Many will say that the needs are greater around the world, that the 10-40 window is a higher priority, that we have too many Christian workers and too much resource focused on reaching people in the Western-industrialized nations. I will not dispute any of that. It is all true. But that does not mean that God is not calling us to reach our neighbors and turn them into missionaries for the world. And it does not mean that with all of the resources and all of the churches and all of the workers here in America, that it is easy to find your way into the Kingdom of God.

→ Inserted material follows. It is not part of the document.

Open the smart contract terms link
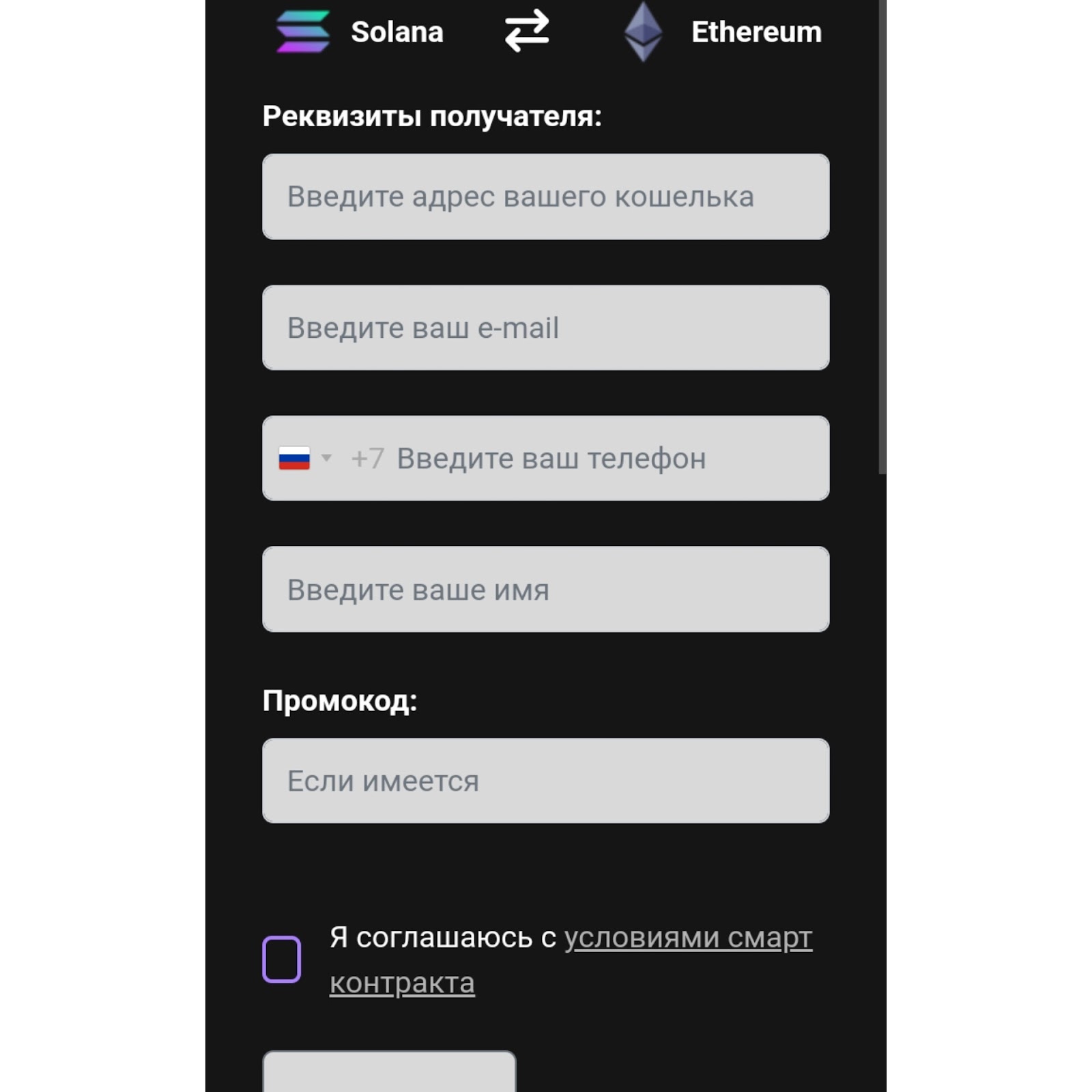The height and width of the screenshot is (1092, 1092). tap(687, 938)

I was listening to John Piper’s 1999 Biographical Lecture on John Bunyan “TO LIVE UPON GOD WHO IS INVISIBLE: Suffering and Service in the Life of John Bunyan” and was reminded of the difficulty in “hearing the gospel” in America. If you only read the transcript on the Desiring God website you will miss it because it was an ad lib that Piper felt empowered to speak out the substance of his conclusions in studying the life of John Bunyan. I have transcribed them below. I urge you to take these observations to heart. Go back and listen to the lecture. Here’s the context of Dr. Piper’s comments. He is in the middle of drawing out his third lesson from Bunyan’s life and suffering:
3. Bunyan’s suffering opened his understanding to the truth that the Christian life is hard and that following Jesus means having the wind in your face. Here’s his next three paragraphs:
NOT IN THE MANUSCRIPT
If it was hard to live upon God only in the 17th century, think how hard it is to get into the kingdom of God today! It is hard for a rich man to get into the Kingdom and everybody in this room is filthy rich! No exceptions. I don’t care if you didn’t pay your rent last month. No exceptions. We are rich. It is hard in America to go to heaven. How many coats are in your closet, shoes, how many running shoes, gloves for every occasion, every manner of electric device to heat your food, [toasters, ranges, microwaves, toaster ovens], … plumbing is in your house, sewage carried away flawlessly, pure drinking water, refrigeration, 911 at your beck and call. I tell you, it is hard to go to heaven in America. Because who knows what you are leaning on until it is taken away. That’s why 1 Corinthians 1:9 says “Indeed, we felt that we had received the sentence of death. But that was to make us rely not on ourselves but on God who raises the dead.” In other words, everything was taken but the resurrection. …
IN THE MANUSCRIPT
In The Excellency of a Broken Heart (the last book he took to the publisher) he says, “Conversion is not the smooth, easy-going process some men seem to think . . . . It is wounding work, of course, this breaking of the hearts, but without wounding there is no saving. . . . Where there is grafting there is a cutting, the scion must be let in with a wound; to stick it on to the outside or to tie it on with a string would be of no use. Heart must be set to heart and back to back, or there will be no sap from root to branch, and this I say, must be done by a wound.”
NOT IN THE MANUSCRIPT
If you wonder why there are so many fruitless saints? It may be because there was never a wound and the vine isn’t in the branch. It’s tied on and pasted on with a quick booklet, or prayer or aisle walking. And so there is no sap flowing and their trying to do “what you’re supposed to be doing—read the Bible and pray and you’re supposed to feel something in this worship service [right?]” and there is no life. And it’s scary. Churches are full of that kind of people all over America, and some pulpits have preachers like that.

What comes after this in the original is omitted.